What you have to do:
Copy the lines below, changing every "Task" to "Goal" and leaving the rest untouched.
== The data ==
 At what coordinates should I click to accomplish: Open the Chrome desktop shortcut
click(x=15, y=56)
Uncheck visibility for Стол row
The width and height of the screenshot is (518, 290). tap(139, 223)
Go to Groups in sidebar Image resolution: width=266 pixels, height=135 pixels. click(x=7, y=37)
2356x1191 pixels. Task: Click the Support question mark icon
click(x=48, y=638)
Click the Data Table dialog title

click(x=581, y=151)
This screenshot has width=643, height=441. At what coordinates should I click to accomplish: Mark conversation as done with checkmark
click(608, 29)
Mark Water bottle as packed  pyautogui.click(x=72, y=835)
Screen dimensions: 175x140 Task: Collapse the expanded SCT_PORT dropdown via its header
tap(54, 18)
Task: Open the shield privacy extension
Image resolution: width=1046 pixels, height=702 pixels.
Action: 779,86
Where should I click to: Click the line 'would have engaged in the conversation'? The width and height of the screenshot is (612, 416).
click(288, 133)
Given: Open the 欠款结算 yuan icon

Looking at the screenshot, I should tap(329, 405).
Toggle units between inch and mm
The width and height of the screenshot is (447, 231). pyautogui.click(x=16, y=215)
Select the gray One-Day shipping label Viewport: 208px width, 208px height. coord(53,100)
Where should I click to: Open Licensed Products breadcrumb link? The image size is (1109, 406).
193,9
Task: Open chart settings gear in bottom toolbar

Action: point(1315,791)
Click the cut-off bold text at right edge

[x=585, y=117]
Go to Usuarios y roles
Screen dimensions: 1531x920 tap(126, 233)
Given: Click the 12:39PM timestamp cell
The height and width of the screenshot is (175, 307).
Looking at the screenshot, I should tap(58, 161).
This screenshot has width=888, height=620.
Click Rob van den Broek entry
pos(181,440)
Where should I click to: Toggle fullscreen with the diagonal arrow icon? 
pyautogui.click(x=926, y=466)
===
Correct result:
 At what coordinates should I click to accomplish: Open the Chrome desktop shortcut
click(x=15, y=56)
Uncheck visibility for Стол row
The width and height of the screenshot is (518, 290). tap(139, 223)
Go to Groups in sidebar Image resolution: width=266 pixels, height=135 pixels. click(x=7, y=37)
2356x1191 pixels. Goal: Click the Support question mark icon
click(x=48, y=638)
Click the Data Table dialog title

click(x=581, y=151)
This screenshot has width=643, height=441. At what coordinates should I click to accomplish: Mark conversation as done with checkmark
click(608, 29)
Mark Water bottle as packed  pyautogui.click(x=72, y=835)
Screen dimensions: 175x140 Goal: Collapse the expanded SCT_PORT dropdown via its header
tap(54, 18)
Goal: Open the shield privacy extension
Image resolution: width=1046 pixels, height=702 pixels.
Action: 779,86
Where should I click to: Click the line 'would have engaged in the conversation'? The width and height of the screenshot is (612, 416).
click(288, 133)
Given: Open the 欠款结算 yuan icon

Looking at the screenshot, I should tap(329, 405).
Toggle units between inch and mm
The width and height of the screenshot is (447, 231). pyautogui.click(x=16, y=215)
Select the gray One-Day shipping label Viewport: 208px width, 208px height. coord(53,100)
Where should I click to: Open Licensed Products breadcrumb link? The image size is (1109, 406).
193,9
Goal: Open chart settings gear in bottom toolbar

Action: point(1315,791)
Click the cut-off bold text at right edge

[x=585, y=117]
Go to Usuarios y roles
Screen dimensions: 1531x920 tap(126, 233)
Given: Click the 12:39PM timestamp cell
The height and width of the screenshot is (175, 307).
Looking at the screenshot, I should tap(58, 161).
This screenshot has width=888, height=620.
Click Rob van den Broek entry
pos(181,440)
Where should I click to: Toggle fullscreen with the diagonal arrow icon? 
pyautogui.click(x=926, y=466)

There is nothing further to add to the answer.